▸ Exercises
- A) In the commentary on China's carrier-killing missiles, how many years does the writer say China has been on the world stage?
- B) Write the next few sentences of the commentary on China's carrier-killing missiles, beginning right after its final sentence.

▸ Source text

------------------------------------

The Chinese are using the age old weapon of propaganda. They know full well that sinking an American aircraft carrier worth billions of dollars not to mention taking the lives of it's 5,000 crew members would be national suicide. Imagine the damage that would have been inflicted if the attacks of September 11th could have been traced back to a nation state. The mood of our nation at that point in time was kill 'em all. Now imagine twice the number of dead. Our military would reduce China to less than third world stature very quickly. Shock and awe in comparison would look like a fourth of July fireworks display. The Chinese are many things, but stupid is not one of them. They do not seek conflict with the U.S.. They only wish to be the biggest fish in their pond. The United States did not become a world power overnight, China has only been on the world stage for 40 years. They fully understand their mightiest weapon is their economy. Scary press releases about carrier killing missiles serve two purposes. One, to pump up the hawks in their own military industrial complex and sway them from attempting to replicate a carrier based navy which would cost untold billions of dollars and accomplish little without years of hard won experience. Two, to give their regional allies and others the impression that they are indeed a world power by seeming to challenge the U.S. militarily. This weapon if it does in fact perform as indicated, serves only to illustrate the fact that the Chinese have no real blue water navy with which to defend their sphere of influence. I too have read about this wonder weapon. I wonder which "strategic think tank" aka defense firm lobbyist translated the article from its original Chinese military journal origins.

------------------------------------

▸ Given material
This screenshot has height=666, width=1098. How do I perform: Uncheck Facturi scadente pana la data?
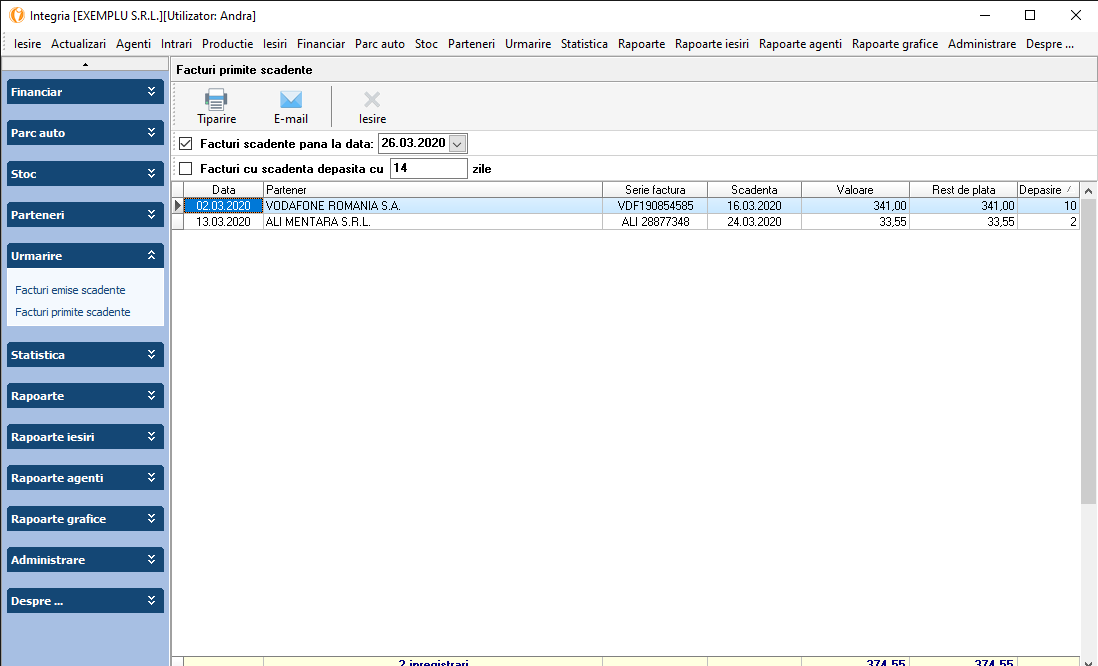point(185,144)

------------------------------------

▸ Results for the exercise
- A) 40 years.

- B)
Reply to
Rich

This could shape up like the late 1940s. The U.S. had to decide how to best deliver nuclear weapons against an enemy country. The Navy favored super carriers like the U.S.S. United States. The Air force was pushing strategic bombers (B-36, B-47 in Greenland etc. B-52). We could only afford one. The air force won. The United States was canceled and the hul converted to a trans Atlantic passenger ship. Then we got into Korea and the need for carriers was reestablished - But the first real super carier the Forrestal didn't join the fleet until late 50s.

We're again seeing the arguement about the need for deep pentration bombers. If the carriers appear checkmated by the Dong Feng this could start a shift away from the Navy to Air Force once again. Less carrier battle groups - a new expensive bomber.

Reply to
Val Kraut

Meh.

First, the missile would have to get through the carrier's AEGIS escort before the carrier's own (noticeably more inefficient) defences come into play.

Second, missiles do diddly-squat in maintaining air superiority. (They can help achieve it, but they can't keep it.) And aircraft launch from carriers...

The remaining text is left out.